In principle, one can directly apply any general single-source shortests paths (SSSP) algorithm to solve this problem, but there are some optimizations that are useful to apply in this specific context.

The general SSSP algorithm above may add multiple items to the worklist that update the same node to the same distance value (so-called empty work). The amount of empty work can be quite large, so it pays to avoid adding it if possible. The algorithm in Figure 1 does this by first checking if a node needs to be added before adding it to the worklist (line 10). For simplicity, the general SSSP algorithm above skips this step.
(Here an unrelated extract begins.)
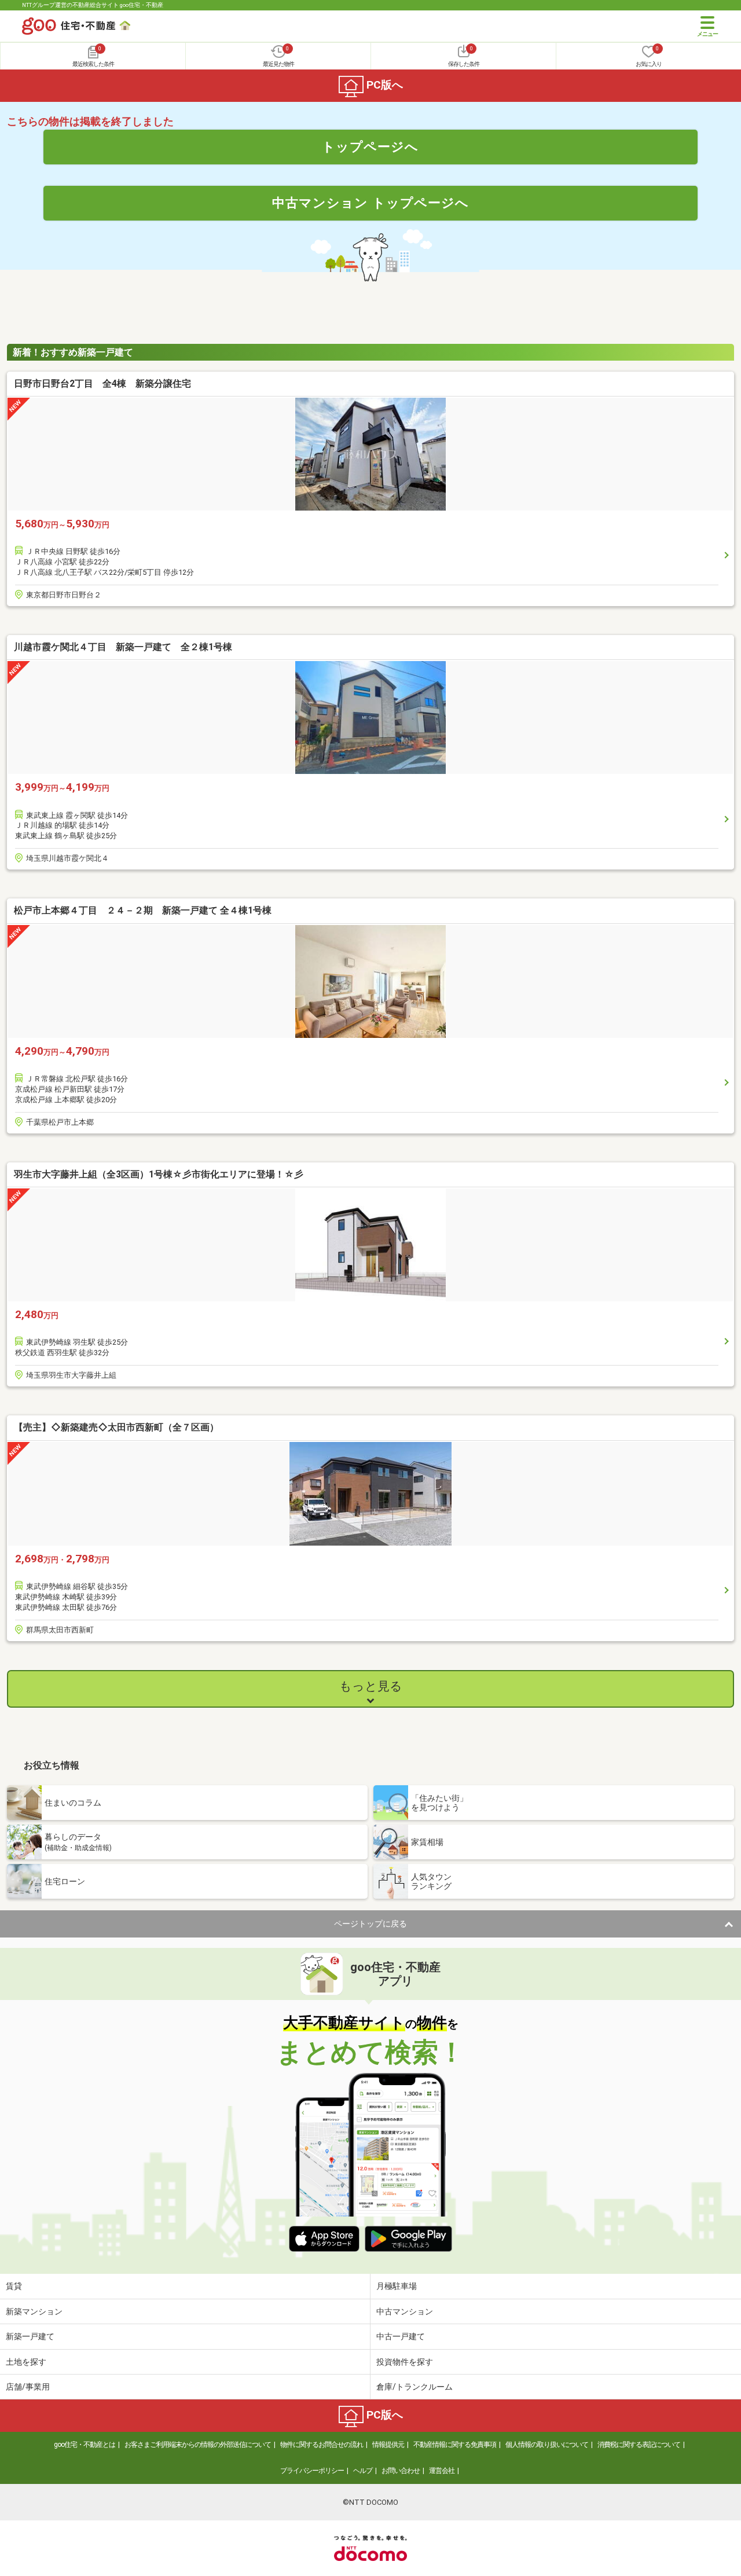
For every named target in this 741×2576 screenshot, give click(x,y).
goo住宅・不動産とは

If the scheduler always processes all the work at the current distance level before moving on to the next distance (i.e., bulk-synchronous scheduling), updates to the distance of neighbors can be made without synchronization because all updates within a distance level will be the same.

1 2 3 4 5 6 7 8 9 10 11 12 13 14 15 Graph g = /* read input */; Workset ws = new Workset(); source.dist = 0; foreach (Node n : source.getNeighbors()) { n.dist = 1; ws.add((n, 2)); } foreach (Pair<Node,int> (u, d) : ws) { for (Node n: u.getNeighbors()) { if (n.dist <= d) continue; n.dist = d; ws.add((n, d + 1)); } }

Figure 1: Pseudocode for breadth-first search algorithm.

Data Structures

There are two key data structures used in this algorithm:

Unordered Set
The worklist containing the items that need to be processed is an unordered set (since items can be processed in any order).
Directed Graph
The algorithm successively reads and updates a graph.

Caveats

This implementation breaks from the Galois model by atomically updating the distance value in nodes rather than taking a lock on the node, and when bulk-synchronous scheduling is used, distance values are updated without any synchronization.

Parallelism

The parallelism in this algorithm is very data dependent.

Performance

Figure 3: Performance results on a random graph of 2^26 nodes and 4 times that many edges. Also shown are the parallel implementations from Schardl et al. and from the PBBS (v0.1) benchmark suite.

Machine Description

Performance numbers are collected on a 4 package, 10 cores per package, Intel Xeon E7-4860 machine at 2.27GHz. Thread numbers above 40 use SMT. The machine has 128GB of ram with 20GB dedicated to 2M hugepages used by the Galois allocator. The operating system is Ubuntu Linux 10.04 LTS (Linux 2.6.32). All runs of the Galois benchmarks used gcc/g++ 4.7 to compile with a patch to the C++ runtime to improve the scalability of exception handling. All other implementations were compiled with Intel ICC 12.1 with thread parallelization provided by Intel Cilk.